Mysuru, Oct 31: Historians and academicians in Mysuru are divided on the government’s move to drop lessons on Tipu Sultan, popularly called the Tiger of Mysuru, from school textbooks, with some saying the lessons should stand, while others saying the government is justified in removing them.
Historian Nanjaraja Urs says the very idea of scrapping lessons on Tipu from textbooks is “dangerous” and sets a “bad precedent”. “We need to look at history from the eyes of history,” Urs said. “We cannot take decisions on incidents that happened in the 17th and 18th centuries. Tipu Sultan wasn’t a freedom fighter. He was a ruler and like any ruler of that period, he wanted to eject the British out of the country. We must keep this in mind.”
Urs said Tipu had ushered in several useful reforms and the fact that he came to power by killing others does not hold water.
“Tipu refused to cancel the ban on alcohol despite being advised by his coterie to use the revenue from selling liquor to save his children who were mortgaged to the British,” Urs said. “All rulers came to power by killing others. Let us not use this argument to oppose Tipu. It is false to portray him as anti-Hindu. He saved Sringeri temple from attacks mounted by the Marata Brahmin rulers. We need to look at all these incidents from the eyes of history.”
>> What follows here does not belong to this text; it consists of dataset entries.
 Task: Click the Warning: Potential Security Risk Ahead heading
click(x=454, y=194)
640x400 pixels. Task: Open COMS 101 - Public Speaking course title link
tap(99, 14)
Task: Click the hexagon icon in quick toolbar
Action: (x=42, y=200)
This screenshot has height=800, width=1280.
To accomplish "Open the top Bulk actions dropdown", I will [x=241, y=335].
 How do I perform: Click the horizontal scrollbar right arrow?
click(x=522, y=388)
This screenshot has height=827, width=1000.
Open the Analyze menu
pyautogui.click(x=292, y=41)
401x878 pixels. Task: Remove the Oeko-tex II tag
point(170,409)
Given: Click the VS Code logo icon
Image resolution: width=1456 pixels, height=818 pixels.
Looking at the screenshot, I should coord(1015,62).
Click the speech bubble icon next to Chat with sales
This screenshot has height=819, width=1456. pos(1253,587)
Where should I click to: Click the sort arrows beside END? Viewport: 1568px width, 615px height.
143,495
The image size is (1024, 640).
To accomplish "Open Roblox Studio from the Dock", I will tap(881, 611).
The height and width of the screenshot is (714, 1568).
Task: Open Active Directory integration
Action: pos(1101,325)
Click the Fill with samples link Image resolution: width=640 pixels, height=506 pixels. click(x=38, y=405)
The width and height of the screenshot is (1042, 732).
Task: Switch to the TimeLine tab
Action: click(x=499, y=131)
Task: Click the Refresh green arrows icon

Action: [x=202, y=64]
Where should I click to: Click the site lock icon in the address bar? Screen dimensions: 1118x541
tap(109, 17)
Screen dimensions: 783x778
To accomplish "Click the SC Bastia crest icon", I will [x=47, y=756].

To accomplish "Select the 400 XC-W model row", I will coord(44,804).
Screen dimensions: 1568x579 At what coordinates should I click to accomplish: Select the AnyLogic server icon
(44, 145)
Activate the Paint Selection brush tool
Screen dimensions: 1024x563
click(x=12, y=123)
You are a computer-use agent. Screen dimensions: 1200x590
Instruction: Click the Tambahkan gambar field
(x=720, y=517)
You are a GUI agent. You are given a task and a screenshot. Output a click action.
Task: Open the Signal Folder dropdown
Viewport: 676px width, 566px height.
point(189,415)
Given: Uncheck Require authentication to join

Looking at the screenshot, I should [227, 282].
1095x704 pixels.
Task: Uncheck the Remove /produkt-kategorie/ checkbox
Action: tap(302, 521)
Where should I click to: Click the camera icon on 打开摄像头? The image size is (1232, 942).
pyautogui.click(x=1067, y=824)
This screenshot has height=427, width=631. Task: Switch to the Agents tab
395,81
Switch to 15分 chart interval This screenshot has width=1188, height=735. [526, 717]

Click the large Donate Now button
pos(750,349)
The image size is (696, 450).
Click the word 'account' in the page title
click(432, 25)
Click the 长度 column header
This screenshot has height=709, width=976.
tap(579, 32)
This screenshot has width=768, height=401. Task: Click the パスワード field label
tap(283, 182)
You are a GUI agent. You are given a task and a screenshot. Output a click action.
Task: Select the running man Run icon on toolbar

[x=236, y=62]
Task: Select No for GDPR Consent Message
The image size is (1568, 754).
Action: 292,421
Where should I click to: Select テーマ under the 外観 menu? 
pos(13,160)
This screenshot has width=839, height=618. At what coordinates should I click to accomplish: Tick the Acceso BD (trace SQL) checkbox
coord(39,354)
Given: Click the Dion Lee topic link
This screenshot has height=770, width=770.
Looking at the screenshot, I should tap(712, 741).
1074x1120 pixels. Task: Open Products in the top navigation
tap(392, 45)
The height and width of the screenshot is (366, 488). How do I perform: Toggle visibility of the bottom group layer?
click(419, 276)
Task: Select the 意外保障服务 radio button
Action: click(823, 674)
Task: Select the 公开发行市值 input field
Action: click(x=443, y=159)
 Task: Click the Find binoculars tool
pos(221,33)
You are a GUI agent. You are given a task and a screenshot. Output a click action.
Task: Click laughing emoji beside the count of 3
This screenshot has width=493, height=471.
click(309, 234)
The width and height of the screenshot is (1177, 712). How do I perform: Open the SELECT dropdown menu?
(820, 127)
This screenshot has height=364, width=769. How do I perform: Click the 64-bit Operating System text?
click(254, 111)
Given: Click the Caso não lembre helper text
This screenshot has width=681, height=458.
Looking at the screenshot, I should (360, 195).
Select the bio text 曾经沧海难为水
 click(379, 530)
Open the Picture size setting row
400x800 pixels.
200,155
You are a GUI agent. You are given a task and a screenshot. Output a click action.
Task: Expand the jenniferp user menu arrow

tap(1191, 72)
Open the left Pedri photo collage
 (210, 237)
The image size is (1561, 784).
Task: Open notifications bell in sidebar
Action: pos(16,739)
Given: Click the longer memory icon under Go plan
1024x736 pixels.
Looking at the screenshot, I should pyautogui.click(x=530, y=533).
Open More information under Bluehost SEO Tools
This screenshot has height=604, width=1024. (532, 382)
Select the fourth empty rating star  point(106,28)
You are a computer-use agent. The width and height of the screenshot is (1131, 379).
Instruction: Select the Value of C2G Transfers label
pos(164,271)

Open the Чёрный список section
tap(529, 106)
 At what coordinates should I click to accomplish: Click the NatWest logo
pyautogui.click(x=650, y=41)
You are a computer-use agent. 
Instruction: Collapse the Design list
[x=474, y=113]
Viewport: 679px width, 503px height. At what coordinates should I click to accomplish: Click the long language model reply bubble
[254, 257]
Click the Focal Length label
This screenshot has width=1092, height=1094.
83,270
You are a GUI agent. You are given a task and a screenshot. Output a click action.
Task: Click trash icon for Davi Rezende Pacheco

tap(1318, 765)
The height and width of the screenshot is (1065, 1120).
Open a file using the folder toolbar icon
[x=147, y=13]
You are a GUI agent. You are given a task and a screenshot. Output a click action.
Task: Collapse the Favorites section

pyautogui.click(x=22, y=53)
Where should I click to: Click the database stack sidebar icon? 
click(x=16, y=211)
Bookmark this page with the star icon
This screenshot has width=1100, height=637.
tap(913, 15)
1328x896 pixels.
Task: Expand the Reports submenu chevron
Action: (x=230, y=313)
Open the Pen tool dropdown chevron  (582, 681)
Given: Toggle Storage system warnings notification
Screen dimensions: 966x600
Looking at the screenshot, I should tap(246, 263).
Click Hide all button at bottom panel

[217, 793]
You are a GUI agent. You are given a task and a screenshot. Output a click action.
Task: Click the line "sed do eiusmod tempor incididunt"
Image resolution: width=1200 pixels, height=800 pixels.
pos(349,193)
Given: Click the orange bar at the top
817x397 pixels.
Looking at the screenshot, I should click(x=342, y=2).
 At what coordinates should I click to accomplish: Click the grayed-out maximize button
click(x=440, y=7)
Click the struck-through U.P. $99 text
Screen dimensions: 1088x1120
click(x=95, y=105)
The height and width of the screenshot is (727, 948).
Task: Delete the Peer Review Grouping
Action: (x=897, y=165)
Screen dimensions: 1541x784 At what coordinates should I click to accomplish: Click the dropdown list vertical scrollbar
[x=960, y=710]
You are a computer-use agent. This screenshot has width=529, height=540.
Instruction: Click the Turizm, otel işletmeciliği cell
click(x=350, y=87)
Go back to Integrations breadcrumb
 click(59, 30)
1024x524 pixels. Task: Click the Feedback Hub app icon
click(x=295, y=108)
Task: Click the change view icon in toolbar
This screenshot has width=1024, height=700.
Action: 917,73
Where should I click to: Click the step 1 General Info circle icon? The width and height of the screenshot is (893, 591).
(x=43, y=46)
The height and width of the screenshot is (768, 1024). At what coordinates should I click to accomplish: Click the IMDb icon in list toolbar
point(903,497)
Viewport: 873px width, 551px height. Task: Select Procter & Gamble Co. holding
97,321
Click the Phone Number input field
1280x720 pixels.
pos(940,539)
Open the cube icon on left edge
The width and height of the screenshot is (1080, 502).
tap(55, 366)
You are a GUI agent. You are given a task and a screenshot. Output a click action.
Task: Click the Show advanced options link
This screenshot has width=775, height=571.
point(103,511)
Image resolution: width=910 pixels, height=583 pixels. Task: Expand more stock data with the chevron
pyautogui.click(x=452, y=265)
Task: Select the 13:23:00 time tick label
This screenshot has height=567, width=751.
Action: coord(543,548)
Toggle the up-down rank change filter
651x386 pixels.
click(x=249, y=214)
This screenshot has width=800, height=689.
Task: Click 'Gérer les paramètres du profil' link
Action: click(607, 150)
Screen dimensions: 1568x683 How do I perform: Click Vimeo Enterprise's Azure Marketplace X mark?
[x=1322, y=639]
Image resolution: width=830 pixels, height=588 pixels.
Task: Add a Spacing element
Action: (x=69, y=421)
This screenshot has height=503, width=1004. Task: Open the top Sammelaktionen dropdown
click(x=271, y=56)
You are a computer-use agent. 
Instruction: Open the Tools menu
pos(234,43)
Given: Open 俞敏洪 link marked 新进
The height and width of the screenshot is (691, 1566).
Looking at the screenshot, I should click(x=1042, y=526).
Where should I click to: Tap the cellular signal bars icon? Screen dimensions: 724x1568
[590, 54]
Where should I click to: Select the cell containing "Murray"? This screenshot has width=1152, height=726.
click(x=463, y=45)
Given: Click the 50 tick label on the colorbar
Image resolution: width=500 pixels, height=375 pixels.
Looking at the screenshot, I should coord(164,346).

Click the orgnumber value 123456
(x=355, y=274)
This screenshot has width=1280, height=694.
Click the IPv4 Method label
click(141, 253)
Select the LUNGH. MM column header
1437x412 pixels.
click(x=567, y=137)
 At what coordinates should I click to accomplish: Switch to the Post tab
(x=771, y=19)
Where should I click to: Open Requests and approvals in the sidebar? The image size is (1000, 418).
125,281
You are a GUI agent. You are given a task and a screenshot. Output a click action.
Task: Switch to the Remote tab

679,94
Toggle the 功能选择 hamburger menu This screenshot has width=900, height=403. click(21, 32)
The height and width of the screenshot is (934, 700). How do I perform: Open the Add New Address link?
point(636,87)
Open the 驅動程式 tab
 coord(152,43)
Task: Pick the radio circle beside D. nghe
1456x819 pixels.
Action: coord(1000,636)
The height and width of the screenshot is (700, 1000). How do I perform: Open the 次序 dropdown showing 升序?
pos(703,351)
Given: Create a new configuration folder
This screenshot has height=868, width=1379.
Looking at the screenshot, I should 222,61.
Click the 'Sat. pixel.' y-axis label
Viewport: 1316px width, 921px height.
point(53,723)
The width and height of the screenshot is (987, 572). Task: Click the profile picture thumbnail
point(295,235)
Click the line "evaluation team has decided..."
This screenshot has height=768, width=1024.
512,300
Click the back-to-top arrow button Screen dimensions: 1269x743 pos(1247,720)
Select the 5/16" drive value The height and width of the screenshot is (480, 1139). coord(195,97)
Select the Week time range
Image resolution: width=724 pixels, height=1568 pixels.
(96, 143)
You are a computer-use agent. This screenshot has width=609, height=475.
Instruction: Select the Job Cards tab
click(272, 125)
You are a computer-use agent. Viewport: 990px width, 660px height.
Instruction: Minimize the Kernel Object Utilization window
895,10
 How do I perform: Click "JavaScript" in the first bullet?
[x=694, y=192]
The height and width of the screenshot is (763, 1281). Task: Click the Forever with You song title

Writer Aravind Malagatti also called the government’s move “dangerous”. “Decisions on these issues must be left to academicians and not politicians. Political interference in textbook content is a dangerous trend,” Malagatti said. However, right wing activists and leaders justified the government’s decision. BJP MP Pratap Simha, a vocal critic of Tipu, insisted that the erstwhile ruler destroyed several kings including the Nayaks of Chithradurga, Yadu rulers of Mysuru. He said Tipu was anti-Hindu. “There is no need to pass on information of two cruel kings to the next generation,” Simha said.
Vadiraj, a social activist with Samarasya, a RSS backed organization, said the issue has blown up because of the “wrong portrayal of Tipu in textbooks by leftist historians”.